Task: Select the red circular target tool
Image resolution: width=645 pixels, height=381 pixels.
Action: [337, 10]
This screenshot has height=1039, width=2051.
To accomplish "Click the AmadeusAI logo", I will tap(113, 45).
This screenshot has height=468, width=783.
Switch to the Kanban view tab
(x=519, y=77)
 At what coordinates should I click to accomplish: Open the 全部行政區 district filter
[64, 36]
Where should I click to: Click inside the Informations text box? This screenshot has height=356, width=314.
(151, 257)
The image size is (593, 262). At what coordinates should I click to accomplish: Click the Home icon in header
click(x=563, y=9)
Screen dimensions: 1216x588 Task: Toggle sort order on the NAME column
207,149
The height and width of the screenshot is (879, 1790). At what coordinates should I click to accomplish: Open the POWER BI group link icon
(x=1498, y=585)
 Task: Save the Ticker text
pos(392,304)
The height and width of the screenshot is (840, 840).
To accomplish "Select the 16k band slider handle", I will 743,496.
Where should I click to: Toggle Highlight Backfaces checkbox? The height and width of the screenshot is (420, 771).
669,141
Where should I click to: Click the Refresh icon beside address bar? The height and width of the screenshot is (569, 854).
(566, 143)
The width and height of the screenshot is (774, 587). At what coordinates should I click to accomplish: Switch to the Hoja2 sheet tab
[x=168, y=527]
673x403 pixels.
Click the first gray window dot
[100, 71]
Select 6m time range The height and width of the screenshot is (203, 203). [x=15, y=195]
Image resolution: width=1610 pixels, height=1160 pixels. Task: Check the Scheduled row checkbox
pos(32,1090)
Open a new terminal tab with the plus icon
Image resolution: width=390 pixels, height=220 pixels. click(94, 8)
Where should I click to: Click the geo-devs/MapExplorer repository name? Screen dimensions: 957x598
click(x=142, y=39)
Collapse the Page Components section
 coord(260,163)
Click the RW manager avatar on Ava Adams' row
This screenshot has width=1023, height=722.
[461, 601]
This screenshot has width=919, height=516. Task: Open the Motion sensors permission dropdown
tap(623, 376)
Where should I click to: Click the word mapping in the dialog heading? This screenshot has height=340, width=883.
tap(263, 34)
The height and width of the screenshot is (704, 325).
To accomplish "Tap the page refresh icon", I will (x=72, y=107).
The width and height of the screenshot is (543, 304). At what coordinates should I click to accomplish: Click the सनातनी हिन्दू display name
■ ■ ■ ■ ■
## Exercise brief
Copy everything from the first row down to the line containing "click(x=563, y=9)", including that line and the requests, and raise every click coordinate in the answers by 88.

## Solution to this task
Task: Select the red circular target tool
Image resolution: width=645 pixels, height=381 pixels.
Action: [425, 98]
This screenshot has height=1039, width=2051.
To accomplish "Click the AmadeusAI logo", I will tap(201, 133).
This screenshot has height=468, width=783.
Switch to the Kanban view tab
(x=607, y=165)
 At what coordinates should I click to accomplish: Open the 全部行政區 district filter
[152, 124]
Where should I click to: Click inside the Informations text box? This screenshot has height=356, width=314.
(239, 345)
The image size is (593, 262). At what coordinates should I click to accomplish: Click the Home icon in header
click(x=651, y=97)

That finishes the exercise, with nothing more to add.